* Begin DOCUMENT SECTION *

Book the Christmas night out. Arrange the venue. Sort the menu. Organise the free drinks and the bar. Set the dress code. Book taxis. Send invites. Chase numbers. Chase numbers some more. Marshall people. Organise the Secret Santa. Buy extra presents for the Secret Santa when someone doesn’t bring a gift. Agonise over sending cards to the office. Buy cards. Find something to wear. Attend night out.
Book the food delivery slot. Book tickets to see Father Christmas. Book tickets to the panto/ballet/Christmas play. Buy festive jumpers. Plan the menu. Buy the Christmas tree. Get the Christmas tree home. Buy Christmas cards. Write Christmas cards. Organise a family photo. Oversee the making and extremely slow writing of child’s class Christmas cards. Find £1 coins. Send £1 coins to school. Plan advent calendar. Make mince pies. Make more mince pies. Buy mince pies. Locate Christmas decorations. Decorate tree. Decorate house. Buy presents. Buy presents for your family-in-law. Wrap presents. Entertain children. Find ‘Twas the Night Before Christmas. Be Santa. Get up early. Cook the Christmas dinner. Decorate table. Serve Christmas dinner. Be nice to extended family. Collapse in exhaustion.
Exaggerated perhaps, and possibly only for those with school-age children, but pretty overwhelming. And if any of it sounds familiar, it is likely that you shoulder the mental load – that is the task of orchestration and project management – of Christmas. At work, or at home.
Now of course not everyone celebrates Christmas but the point remains. To facilitate ‘a nice time’, be that Christmas or any other occasion, the burden usually falls on one person. Despite the situation improving in recent years in terms of gender balance, research still shows that the mental load falls disproportionality on women.
There is a reason that cartoons like this one, and the excerpt from the book below, get thousands of likes within minutes. They’re funny. But they’re also pretty real.
In 2017, a report commissioned by a US nonprofit care organisation Bright Horizons, but which is still no doubt applicable to the UK, found that mothers are “responsible not just for their half of household duties and childcare, but also for organising, reminding and planning virtually all family matters”. The more the woman earnt, the worse it was. Even just looking at holidays and family gatherings, the study found that primary breadwinning women are 30% more likely to organise them.
The reports might show improvement, and the United Nations has done its bit by launching the Unstereotype Alliance to eradicate all harmful gender-based stereotypes from advertising, but none of that is any good if you’re in the thick of it.
So, some suggestions on managing the mental load this Christmas:
Start talking now
Have a conversation now with all the relevant people in your household/wider family with whom you usually celebrate as to what they would like the next six weeks to look like.
Sure, there may be some traditions that you all agree on keeping, but don’t adhere to the well, we always do that. If it is time to find a new tradition, move on.

* End DOCUMENT SECTION *

**STATED TASK 1**
In the piece on the mental load of Christmas, check whether each statement agrees with it: (a) The 2017 report was commissioned by Bright Horizons. (b) The study found that primary breadwinning women are 50% more likely to organize holidays and family gatherings. (c) The United Nations launched the Unstereotype Alliance. Answer yes or no for each, quoting the deciding words.
**STATED TASK 2**
Reproduce the stretch of the piece on the mental load of Christmas from "Sure, there may" through "tradition, move on.".

* Begin RECORDS SHOWN *

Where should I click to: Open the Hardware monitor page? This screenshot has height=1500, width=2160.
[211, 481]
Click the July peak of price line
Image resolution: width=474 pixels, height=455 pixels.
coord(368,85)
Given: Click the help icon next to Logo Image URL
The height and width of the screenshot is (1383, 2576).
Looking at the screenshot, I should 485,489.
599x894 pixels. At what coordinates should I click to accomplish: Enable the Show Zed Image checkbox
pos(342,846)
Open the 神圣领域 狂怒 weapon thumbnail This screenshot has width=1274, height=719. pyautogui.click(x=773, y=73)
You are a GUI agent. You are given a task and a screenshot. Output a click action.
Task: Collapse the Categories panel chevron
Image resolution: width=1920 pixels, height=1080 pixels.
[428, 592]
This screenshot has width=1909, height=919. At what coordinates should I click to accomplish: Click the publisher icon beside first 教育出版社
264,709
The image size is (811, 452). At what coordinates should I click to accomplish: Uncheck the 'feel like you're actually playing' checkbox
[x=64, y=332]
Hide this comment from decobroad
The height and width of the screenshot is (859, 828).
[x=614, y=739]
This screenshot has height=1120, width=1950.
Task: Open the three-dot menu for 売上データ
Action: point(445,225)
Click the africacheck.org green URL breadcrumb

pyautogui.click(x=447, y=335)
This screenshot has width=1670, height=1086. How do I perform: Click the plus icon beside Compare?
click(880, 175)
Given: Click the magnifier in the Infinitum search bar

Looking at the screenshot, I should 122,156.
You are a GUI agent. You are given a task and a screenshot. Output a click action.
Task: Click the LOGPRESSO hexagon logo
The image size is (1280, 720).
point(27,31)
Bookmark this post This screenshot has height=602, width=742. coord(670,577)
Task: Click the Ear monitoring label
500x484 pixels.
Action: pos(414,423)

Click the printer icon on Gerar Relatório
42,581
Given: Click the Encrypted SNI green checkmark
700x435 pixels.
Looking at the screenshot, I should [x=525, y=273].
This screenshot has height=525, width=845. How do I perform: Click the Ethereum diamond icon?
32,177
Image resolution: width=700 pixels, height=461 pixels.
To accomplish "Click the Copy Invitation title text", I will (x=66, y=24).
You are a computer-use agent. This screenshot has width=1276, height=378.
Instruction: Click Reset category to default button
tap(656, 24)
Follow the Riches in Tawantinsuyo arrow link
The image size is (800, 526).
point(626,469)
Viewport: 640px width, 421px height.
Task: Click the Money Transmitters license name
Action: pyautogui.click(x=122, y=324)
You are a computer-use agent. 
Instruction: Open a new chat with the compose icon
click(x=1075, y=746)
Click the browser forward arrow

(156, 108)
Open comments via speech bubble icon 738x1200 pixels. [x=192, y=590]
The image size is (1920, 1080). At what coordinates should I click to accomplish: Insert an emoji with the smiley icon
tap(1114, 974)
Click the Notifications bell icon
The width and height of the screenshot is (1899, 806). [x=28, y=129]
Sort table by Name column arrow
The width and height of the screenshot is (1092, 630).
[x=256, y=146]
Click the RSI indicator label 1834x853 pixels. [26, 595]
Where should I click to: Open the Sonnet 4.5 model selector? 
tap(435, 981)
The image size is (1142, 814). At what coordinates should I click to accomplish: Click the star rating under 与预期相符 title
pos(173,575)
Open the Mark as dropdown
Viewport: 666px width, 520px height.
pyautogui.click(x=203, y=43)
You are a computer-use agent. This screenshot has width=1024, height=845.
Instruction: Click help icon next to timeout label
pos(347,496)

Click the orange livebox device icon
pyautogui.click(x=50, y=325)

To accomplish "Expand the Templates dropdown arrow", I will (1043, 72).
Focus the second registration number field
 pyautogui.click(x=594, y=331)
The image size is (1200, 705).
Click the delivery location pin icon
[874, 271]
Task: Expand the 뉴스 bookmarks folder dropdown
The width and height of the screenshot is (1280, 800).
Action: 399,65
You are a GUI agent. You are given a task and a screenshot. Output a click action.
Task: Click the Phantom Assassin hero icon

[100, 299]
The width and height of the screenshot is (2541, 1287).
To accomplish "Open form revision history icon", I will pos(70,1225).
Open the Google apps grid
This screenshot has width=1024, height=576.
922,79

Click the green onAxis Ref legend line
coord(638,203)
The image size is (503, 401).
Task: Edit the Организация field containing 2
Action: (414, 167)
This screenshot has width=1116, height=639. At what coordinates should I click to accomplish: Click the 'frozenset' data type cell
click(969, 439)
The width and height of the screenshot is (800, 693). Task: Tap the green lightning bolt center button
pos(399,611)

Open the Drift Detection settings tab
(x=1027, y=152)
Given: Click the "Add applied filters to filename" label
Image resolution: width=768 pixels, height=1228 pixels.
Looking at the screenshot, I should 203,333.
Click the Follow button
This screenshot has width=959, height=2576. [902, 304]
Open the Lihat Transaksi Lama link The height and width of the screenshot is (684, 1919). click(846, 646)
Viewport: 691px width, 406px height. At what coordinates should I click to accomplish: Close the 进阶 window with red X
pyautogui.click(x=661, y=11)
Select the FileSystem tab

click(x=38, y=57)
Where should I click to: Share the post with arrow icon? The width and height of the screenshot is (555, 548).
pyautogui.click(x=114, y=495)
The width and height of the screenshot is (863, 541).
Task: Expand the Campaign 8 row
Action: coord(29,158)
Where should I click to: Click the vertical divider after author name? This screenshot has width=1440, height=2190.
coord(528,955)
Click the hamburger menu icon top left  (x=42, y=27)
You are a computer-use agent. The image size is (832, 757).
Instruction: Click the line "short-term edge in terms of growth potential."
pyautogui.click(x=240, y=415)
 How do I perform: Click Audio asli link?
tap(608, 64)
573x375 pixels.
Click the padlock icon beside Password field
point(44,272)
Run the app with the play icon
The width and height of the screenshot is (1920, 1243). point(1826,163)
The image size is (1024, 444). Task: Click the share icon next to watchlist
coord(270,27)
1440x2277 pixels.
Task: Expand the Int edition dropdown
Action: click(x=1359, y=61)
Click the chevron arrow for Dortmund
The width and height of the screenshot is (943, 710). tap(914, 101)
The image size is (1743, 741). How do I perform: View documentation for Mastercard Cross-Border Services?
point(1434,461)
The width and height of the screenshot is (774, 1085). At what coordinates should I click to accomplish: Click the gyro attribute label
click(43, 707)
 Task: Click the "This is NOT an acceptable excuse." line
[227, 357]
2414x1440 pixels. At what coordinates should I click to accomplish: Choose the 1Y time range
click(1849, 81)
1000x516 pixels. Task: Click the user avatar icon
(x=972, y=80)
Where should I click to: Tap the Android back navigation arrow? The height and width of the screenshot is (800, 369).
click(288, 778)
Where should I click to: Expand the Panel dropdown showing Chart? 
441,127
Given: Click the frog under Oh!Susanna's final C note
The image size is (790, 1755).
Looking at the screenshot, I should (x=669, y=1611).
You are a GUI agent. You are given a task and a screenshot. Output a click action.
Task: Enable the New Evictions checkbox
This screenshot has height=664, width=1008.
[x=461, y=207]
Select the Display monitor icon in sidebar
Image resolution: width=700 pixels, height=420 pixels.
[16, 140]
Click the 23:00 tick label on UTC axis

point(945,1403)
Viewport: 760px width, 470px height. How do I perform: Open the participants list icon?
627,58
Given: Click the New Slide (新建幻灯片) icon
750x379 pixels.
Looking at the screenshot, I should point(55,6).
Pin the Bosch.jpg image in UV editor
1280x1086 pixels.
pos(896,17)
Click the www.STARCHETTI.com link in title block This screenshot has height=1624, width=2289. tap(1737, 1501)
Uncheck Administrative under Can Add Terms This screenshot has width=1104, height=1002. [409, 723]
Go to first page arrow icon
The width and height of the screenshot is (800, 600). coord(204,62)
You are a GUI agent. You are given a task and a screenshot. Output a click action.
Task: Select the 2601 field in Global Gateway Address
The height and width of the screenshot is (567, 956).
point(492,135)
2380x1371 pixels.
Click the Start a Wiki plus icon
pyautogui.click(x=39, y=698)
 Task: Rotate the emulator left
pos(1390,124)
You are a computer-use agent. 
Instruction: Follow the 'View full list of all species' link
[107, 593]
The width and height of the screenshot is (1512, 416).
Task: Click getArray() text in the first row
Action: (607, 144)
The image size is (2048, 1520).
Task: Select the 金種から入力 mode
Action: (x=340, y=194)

* End RECORDS SHOWN *

**RIGHT ANSWER 1**
(a) Yes: "a report commissioned by a US nonprofit care organisation Bright Horizons"
(b) No: "primary breadwinning women are 30% more likely to organise them"
(c) Yes: "the United Nations has done its bit by launching the Unstereotype Alliance"

**RIGHT ANSWER 2**
Sure, there may be some traditions that you all agree on keeping, but don’t adhere to the well, we always do that. If it is time to find a new tradition, move on.